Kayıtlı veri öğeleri
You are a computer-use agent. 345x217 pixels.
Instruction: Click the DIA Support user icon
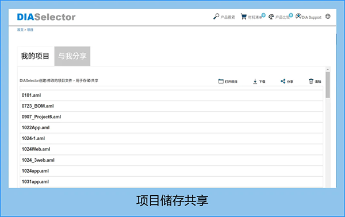pos(298,16)
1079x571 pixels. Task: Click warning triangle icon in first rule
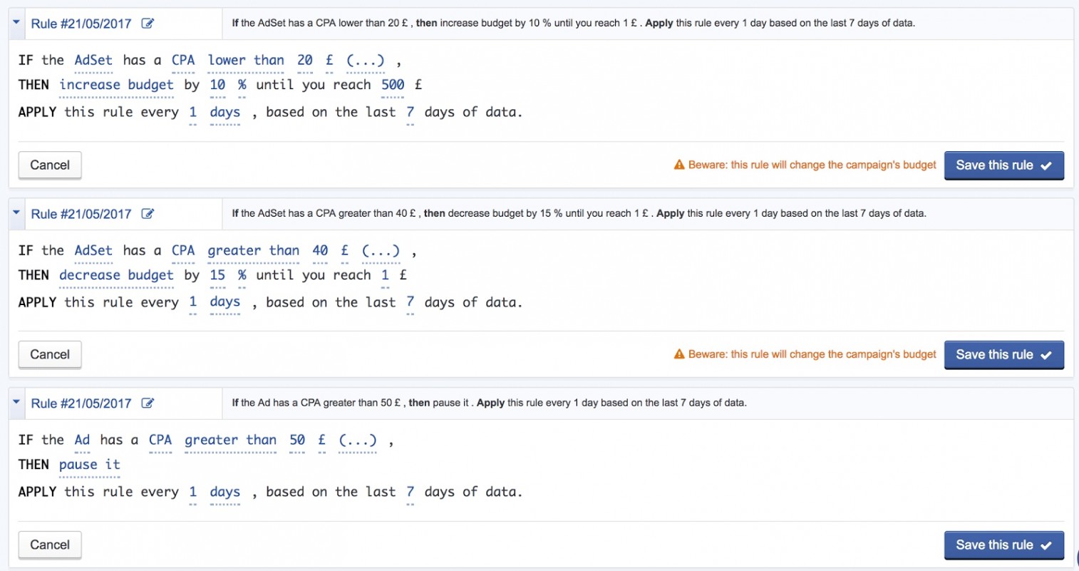point(679,165)
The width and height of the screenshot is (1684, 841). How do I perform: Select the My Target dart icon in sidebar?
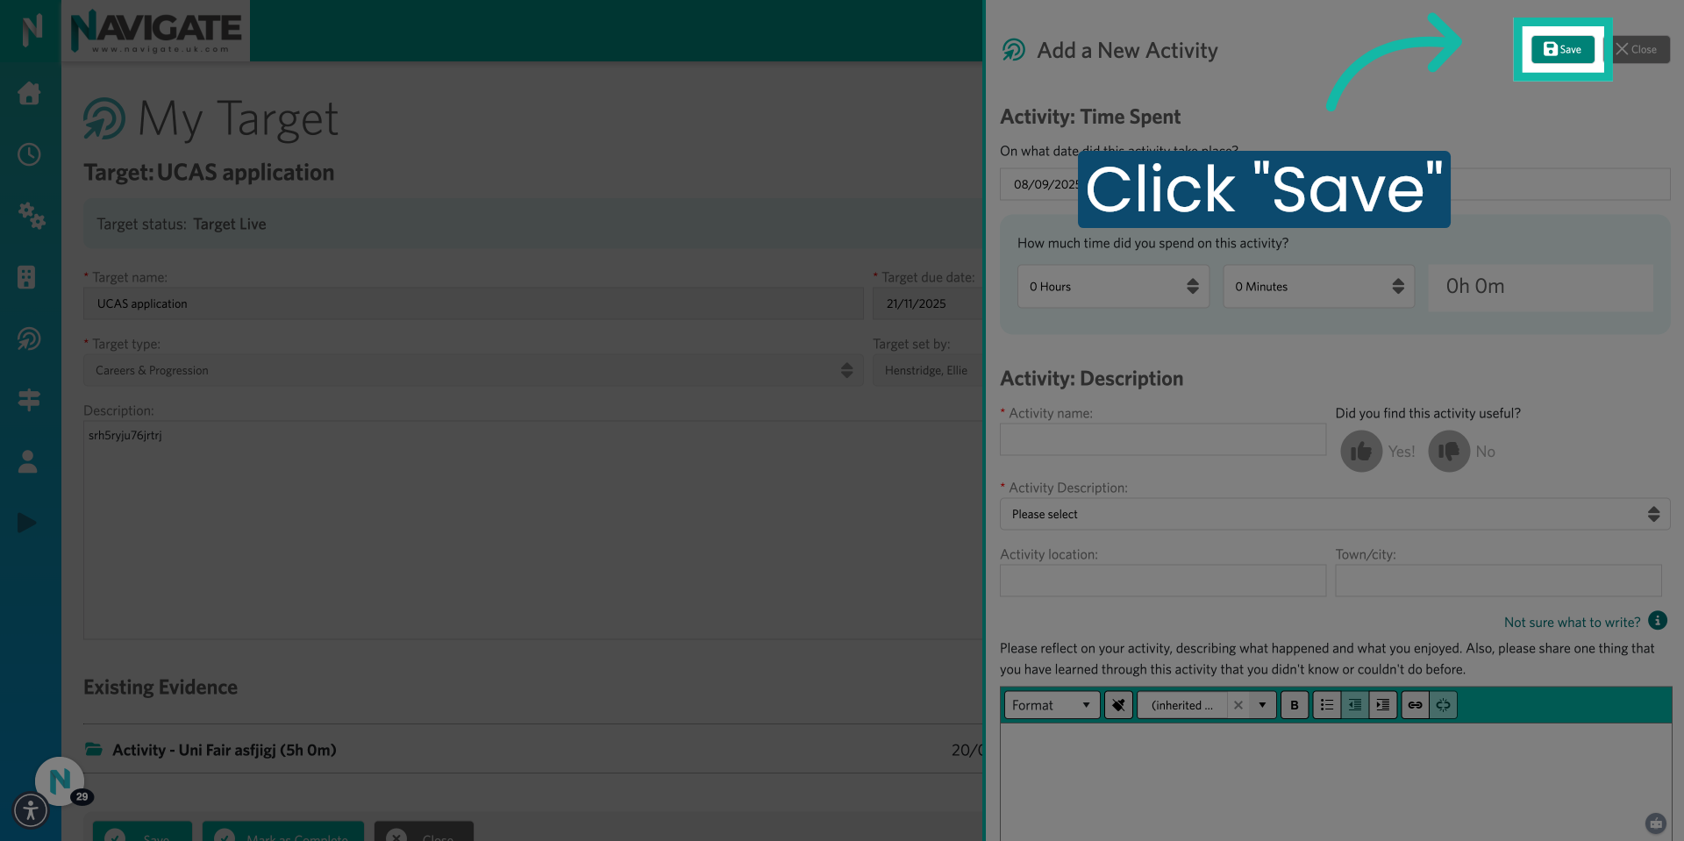[29, 339]
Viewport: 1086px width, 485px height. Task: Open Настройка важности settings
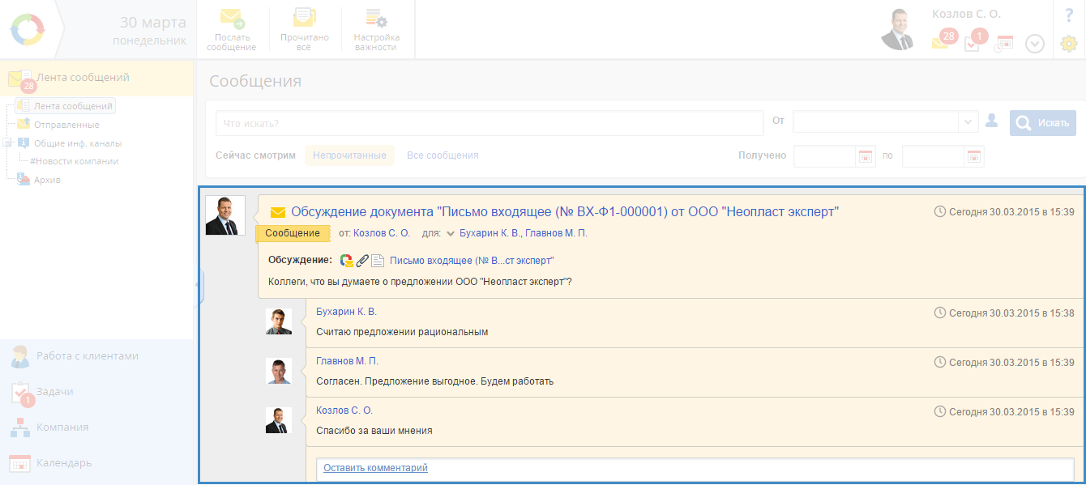376,29

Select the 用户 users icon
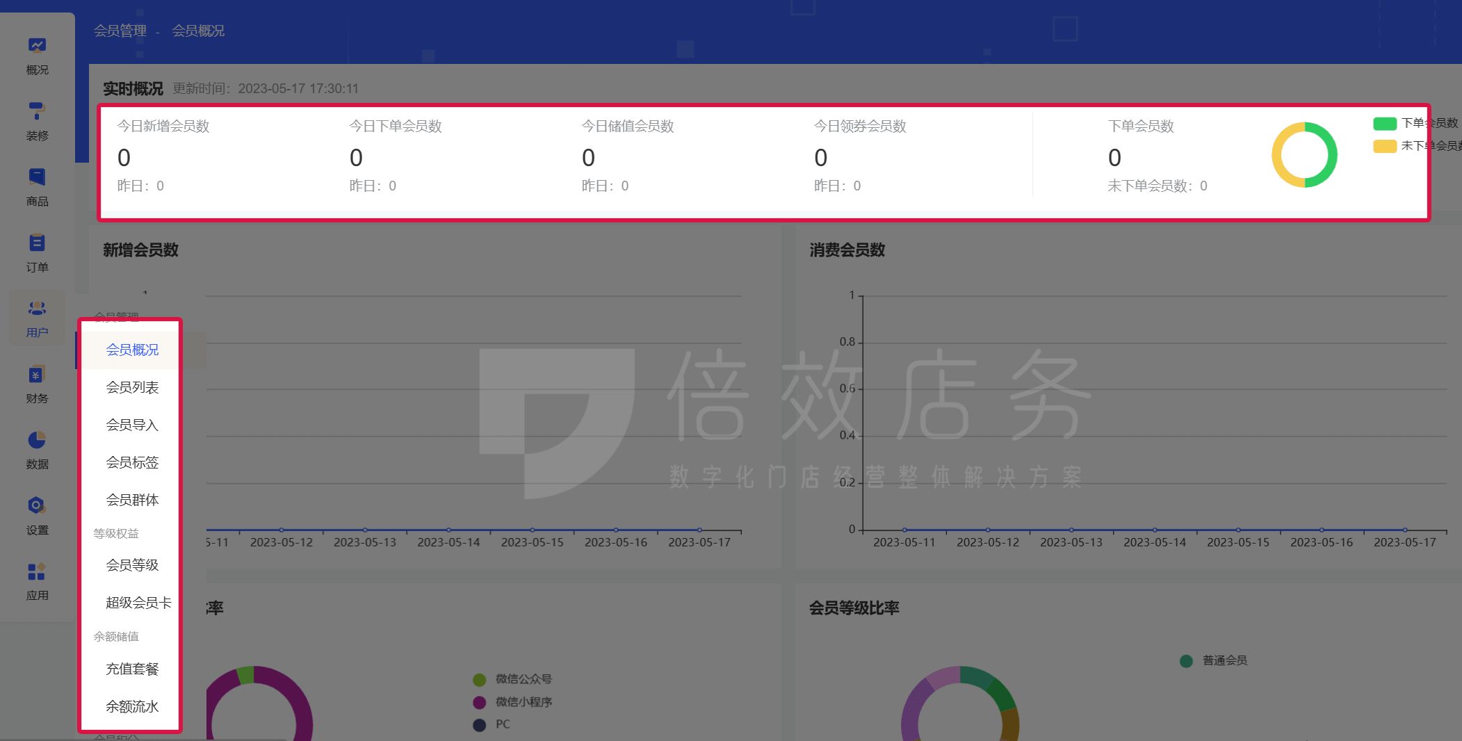[x=36, y=318]
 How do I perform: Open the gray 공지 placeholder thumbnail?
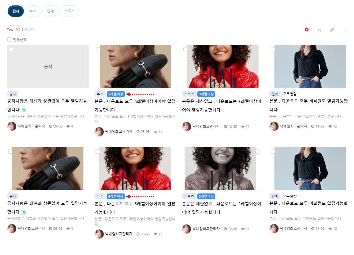coord(48,67)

- _Amaç_
Öğelerde "width" dizesini içeren satırların sayısını belirtiniz ve yalnızca sayıyı yazınız. Büyük ve küçük harf ayrımı dikkate alınmalıdır.

- _Çözülmüş Problem_
2